**REQUIREMENT:** Each entry below should be output exactly, apart from its images.

┏━━

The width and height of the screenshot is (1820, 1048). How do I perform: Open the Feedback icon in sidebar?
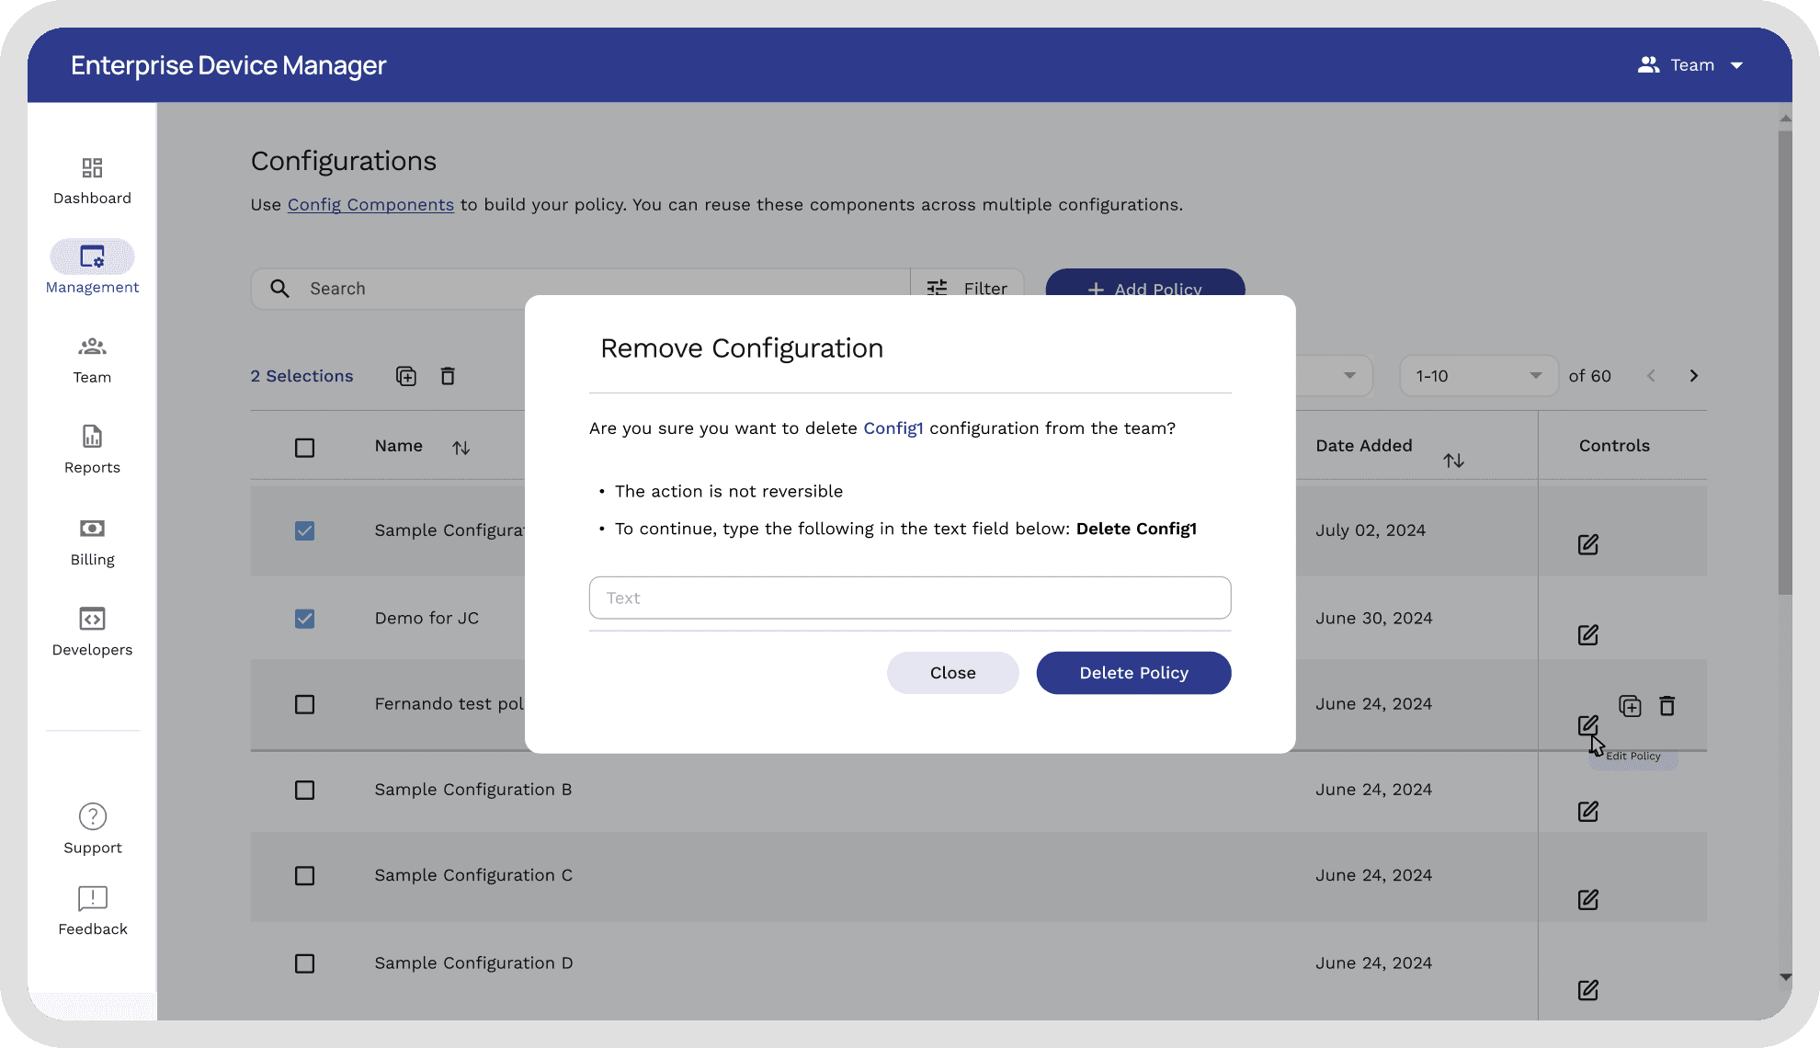[92, 898]
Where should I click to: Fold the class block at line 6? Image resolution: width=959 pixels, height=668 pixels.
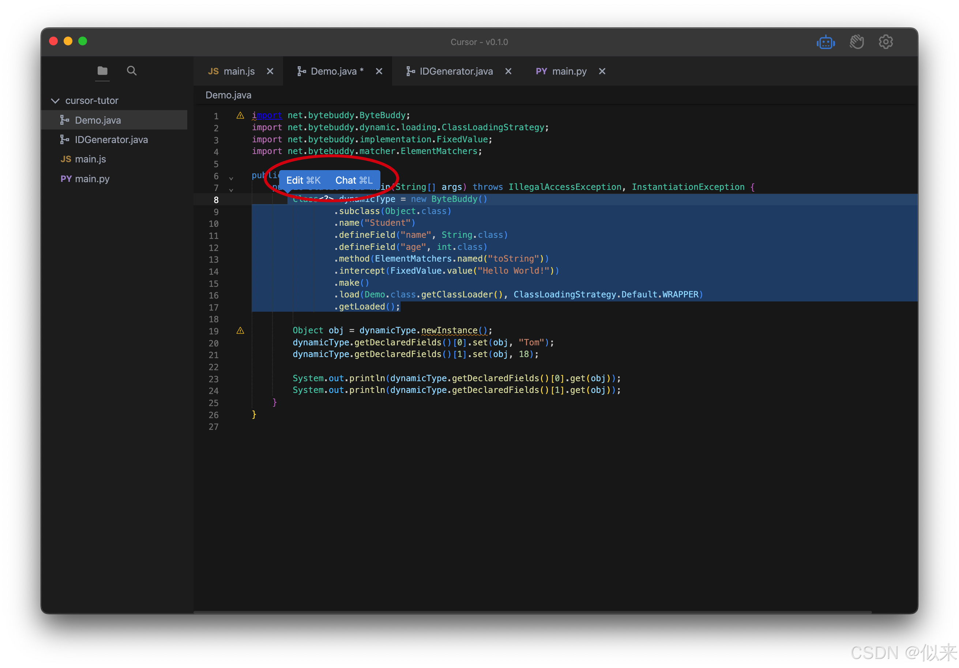(x=231, y=178)
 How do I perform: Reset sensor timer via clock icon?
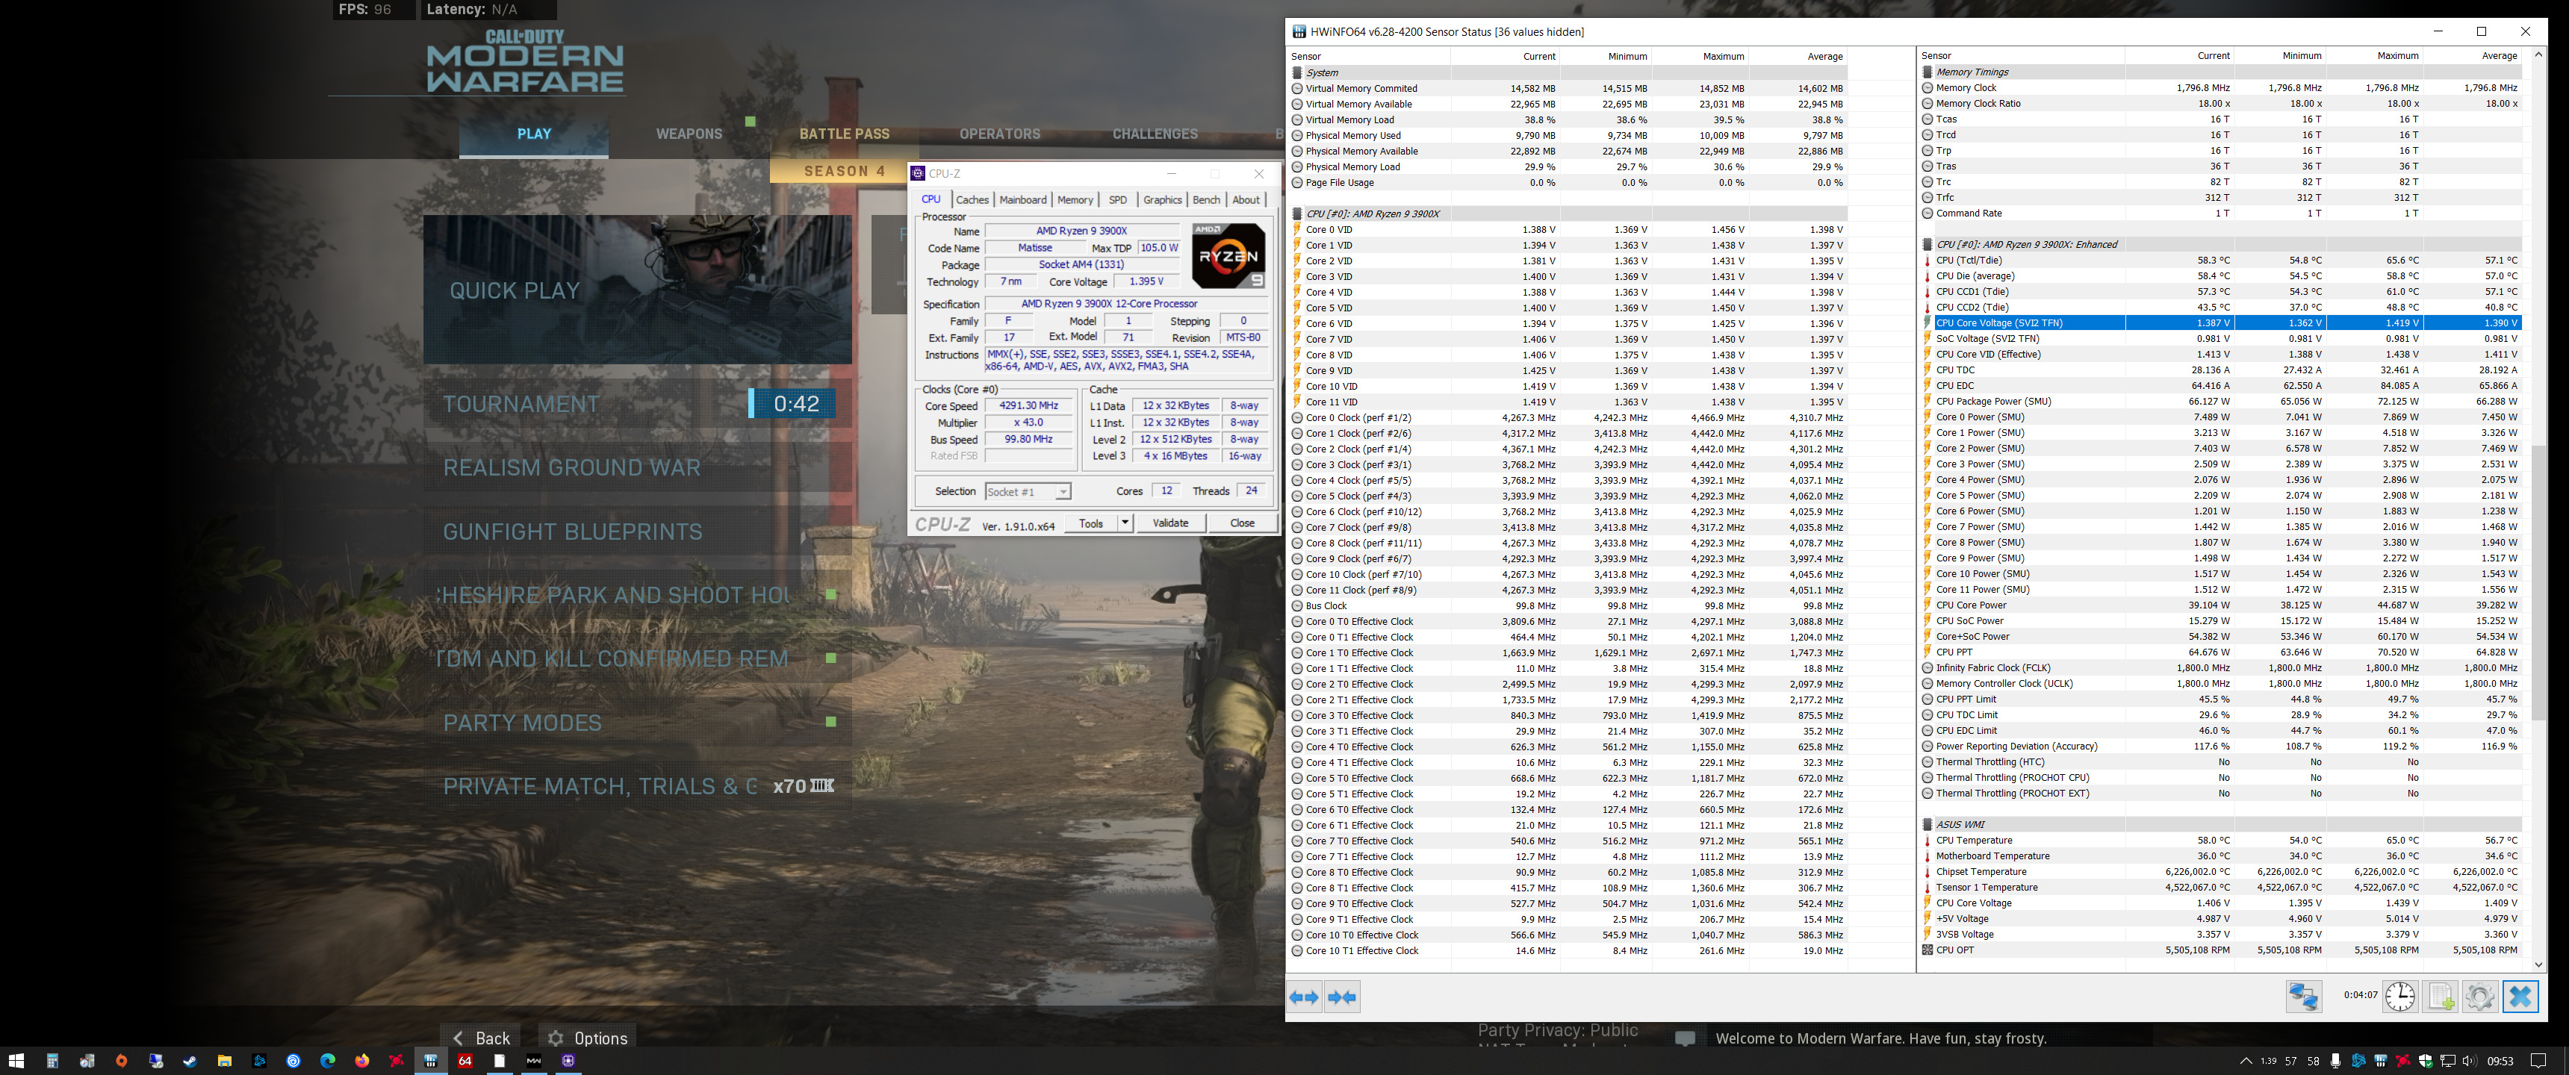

┗━━

**WRITTEN RESPONSE:**
The width and height of the screenshot is (1820, 1048). How do I perform: Open the Feedback icon in sidebar?
[92, 898]
Where should I click to: Fold the class block at line 6? Image resolution: width=959 pixels, height=668 pixels.
(x=231, y=178)
 How do I perform: Reset sensor timer via clock icon?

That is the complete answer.